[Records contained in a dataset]
╭──

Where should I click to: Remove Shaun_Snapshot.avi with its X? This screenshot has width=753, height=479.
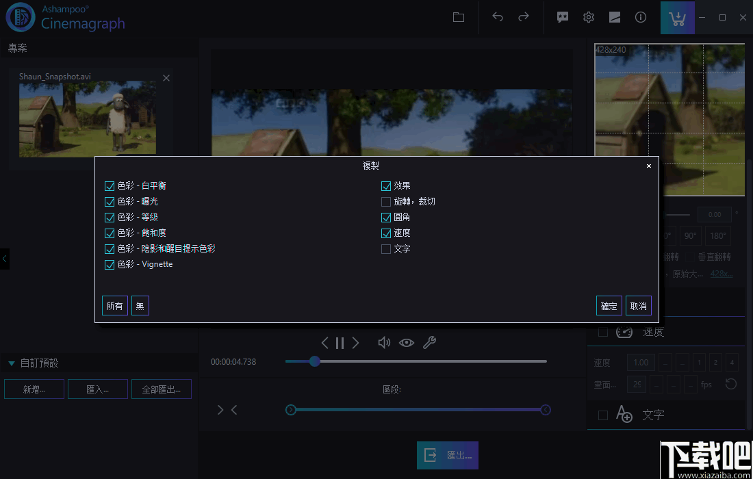pyautogui.click(x=166, y=77)
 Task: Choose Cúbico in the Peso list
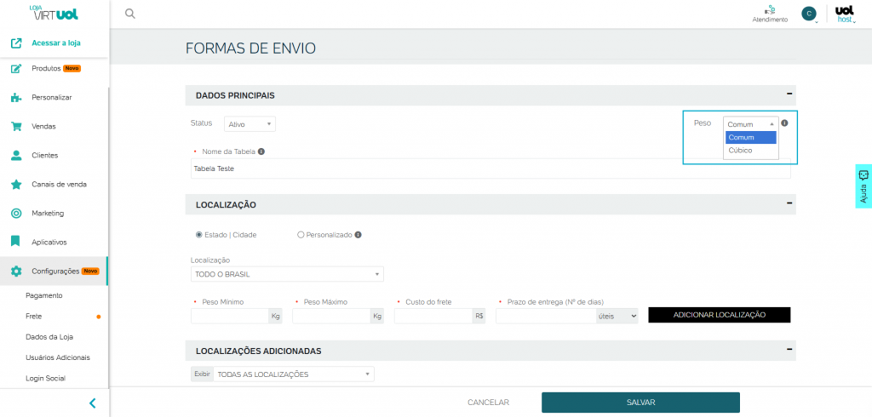(741, 151)
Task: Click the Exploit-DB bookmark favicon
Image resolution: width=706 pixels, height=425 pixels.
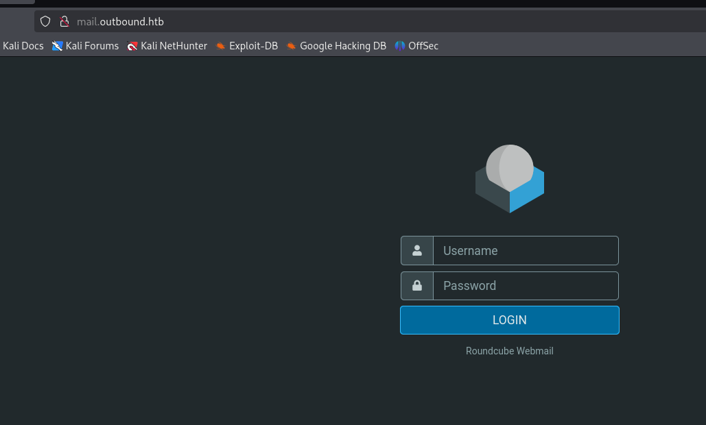Action: click(220, 46)
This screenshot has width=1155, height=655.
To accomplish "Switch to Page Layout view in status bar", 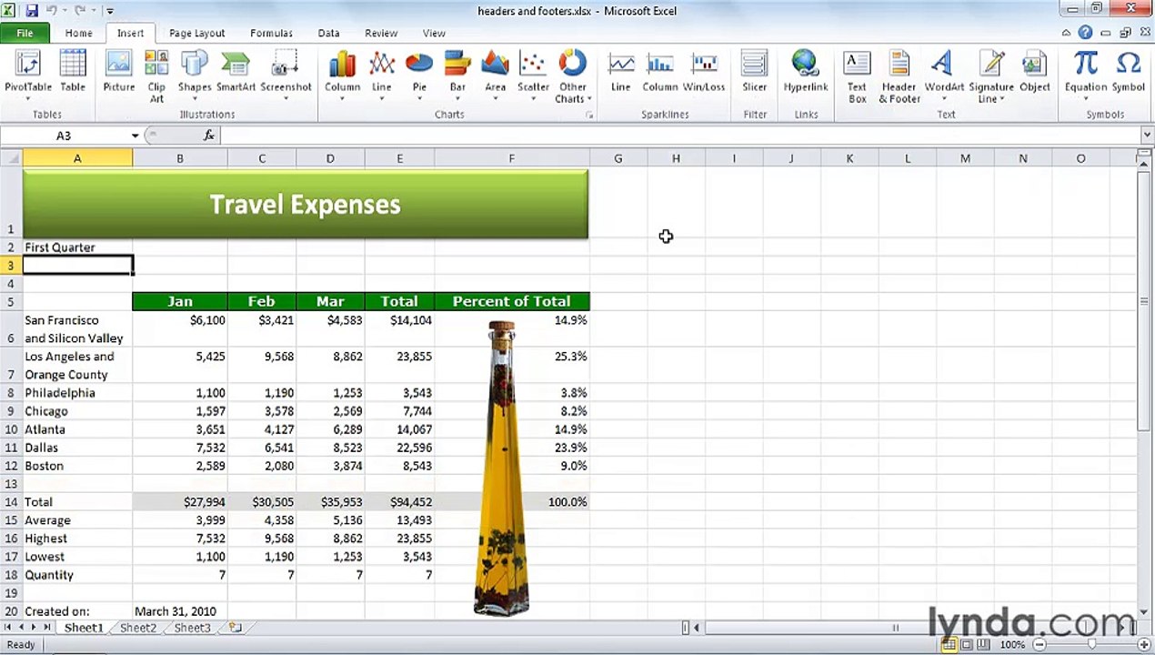I will click(x=966, y=645).
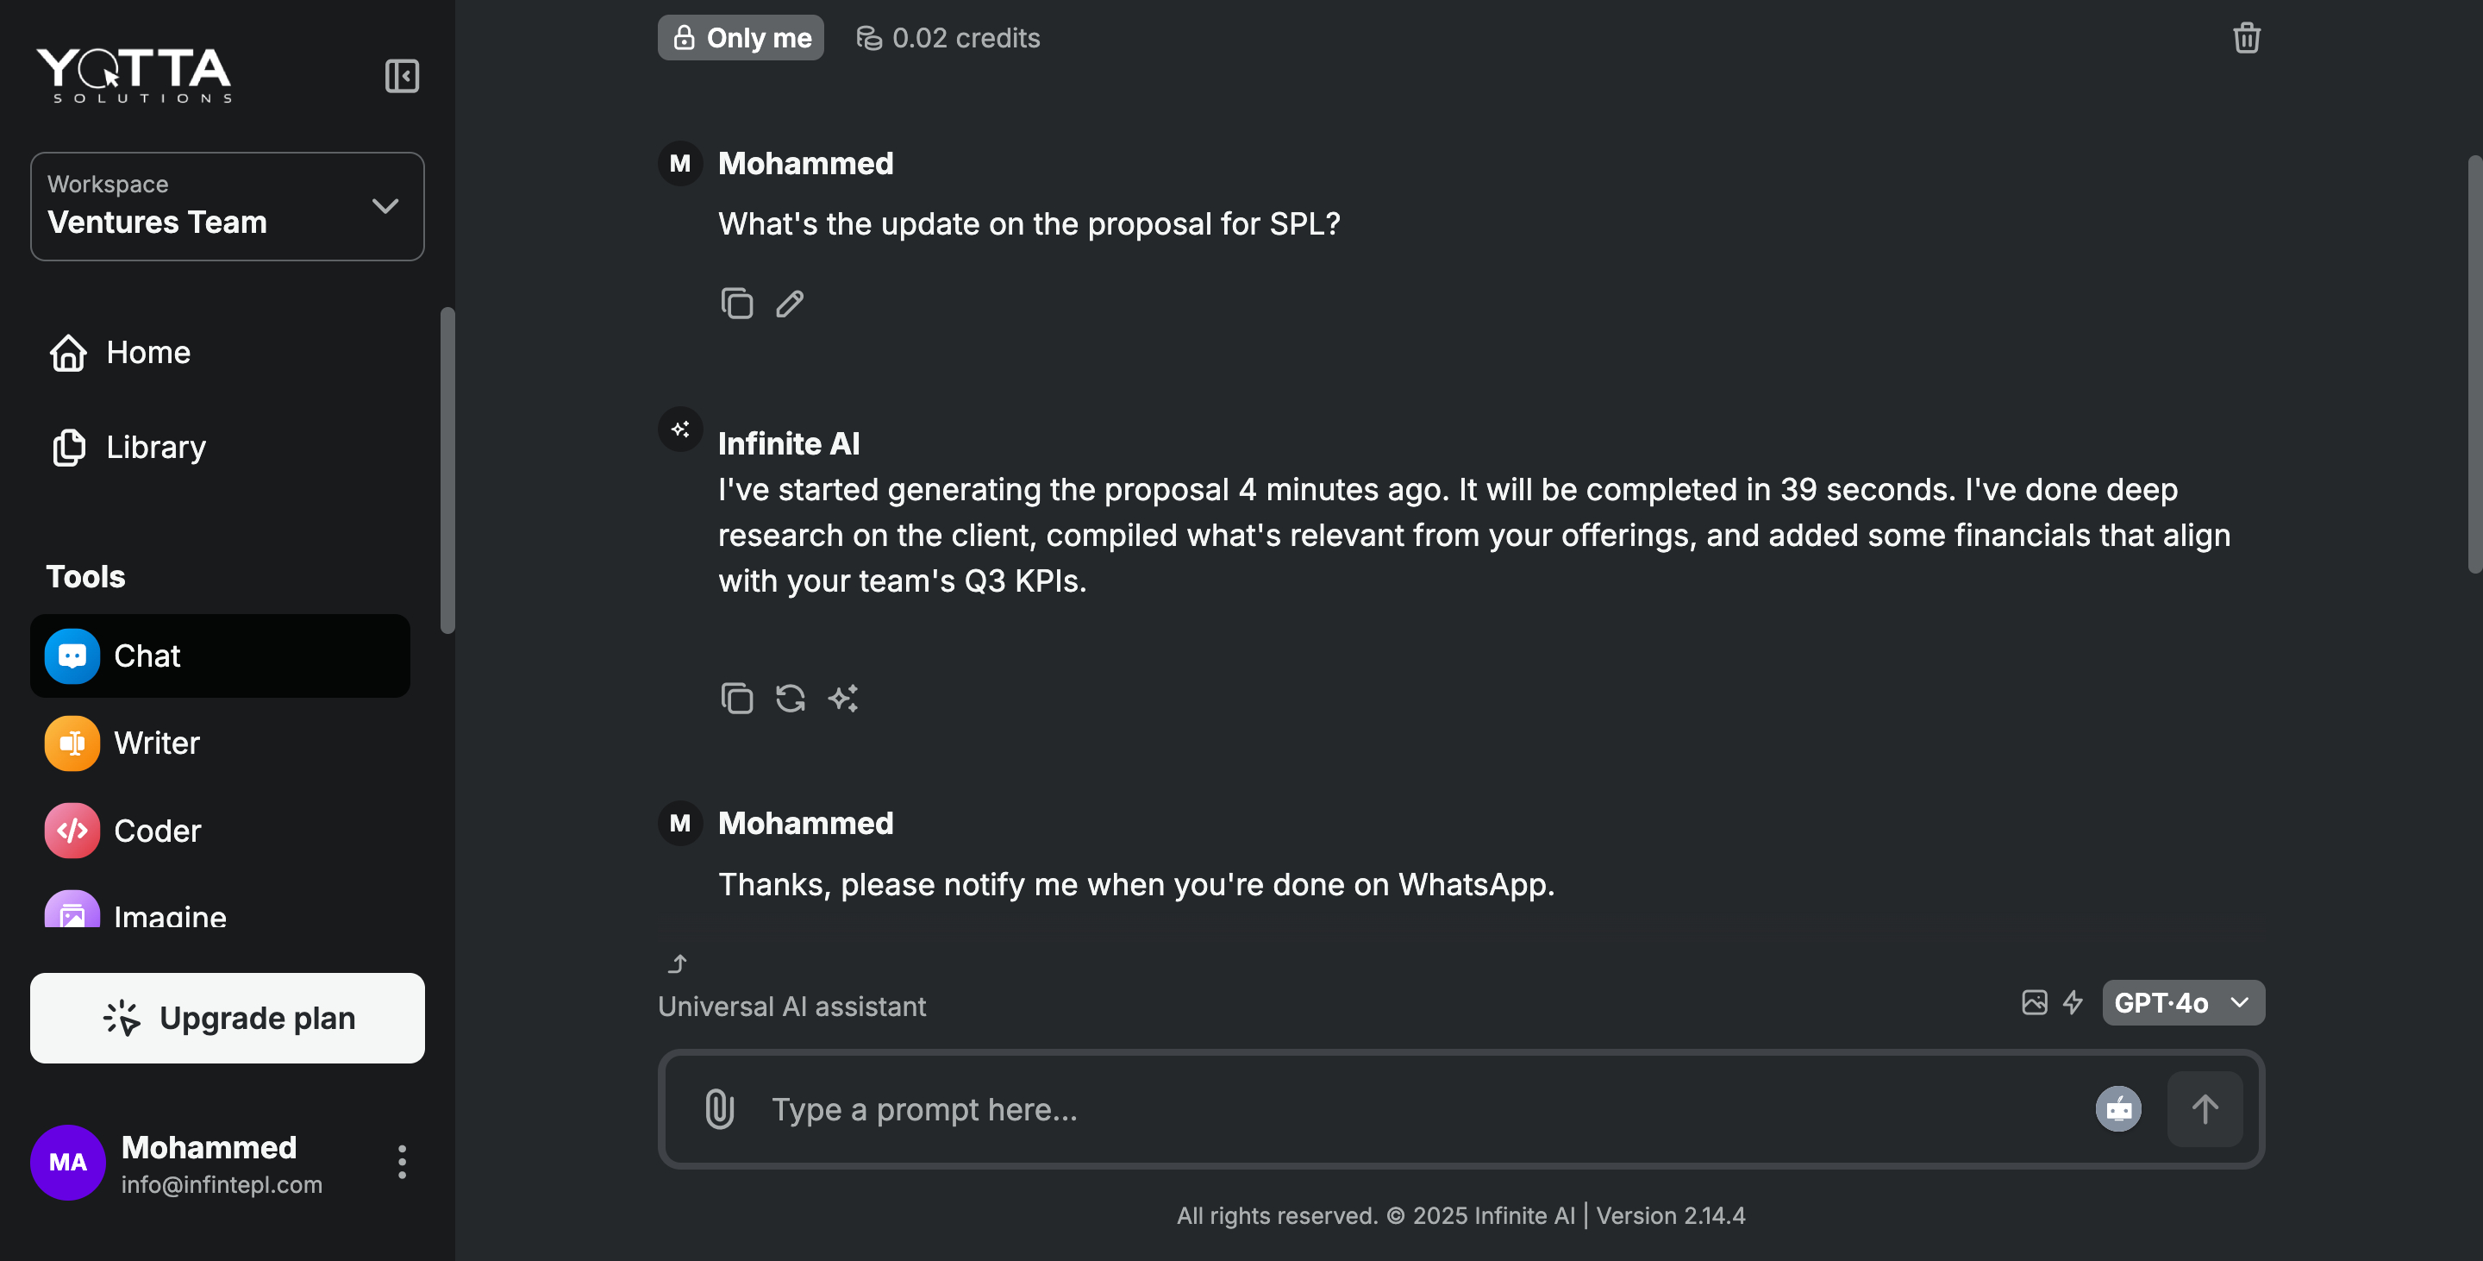Open sparkles actions on the AI response

(843, 698)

╰──

*Task description*:
Leave out the pictures. Return exactly the lines from the first line of the records to the line bearing "This screenshot has width=1155, height=655.", inclusive.

*Result of the exercise*:
Where should I click to: Remove Shaun_Snapshot.avi with its X? This screenshot has width=753, height=479.
pyautogui.click(x=166, y=77)
 Task: Choose Cúbico in the Peso list
(741, 151)
Task: Click the Exploit-DB bookmark favicon
Image resolution: width=706 pixels, height=425 pixels.
Action: click(220, 46)
This screenshot has width=1155, height=655.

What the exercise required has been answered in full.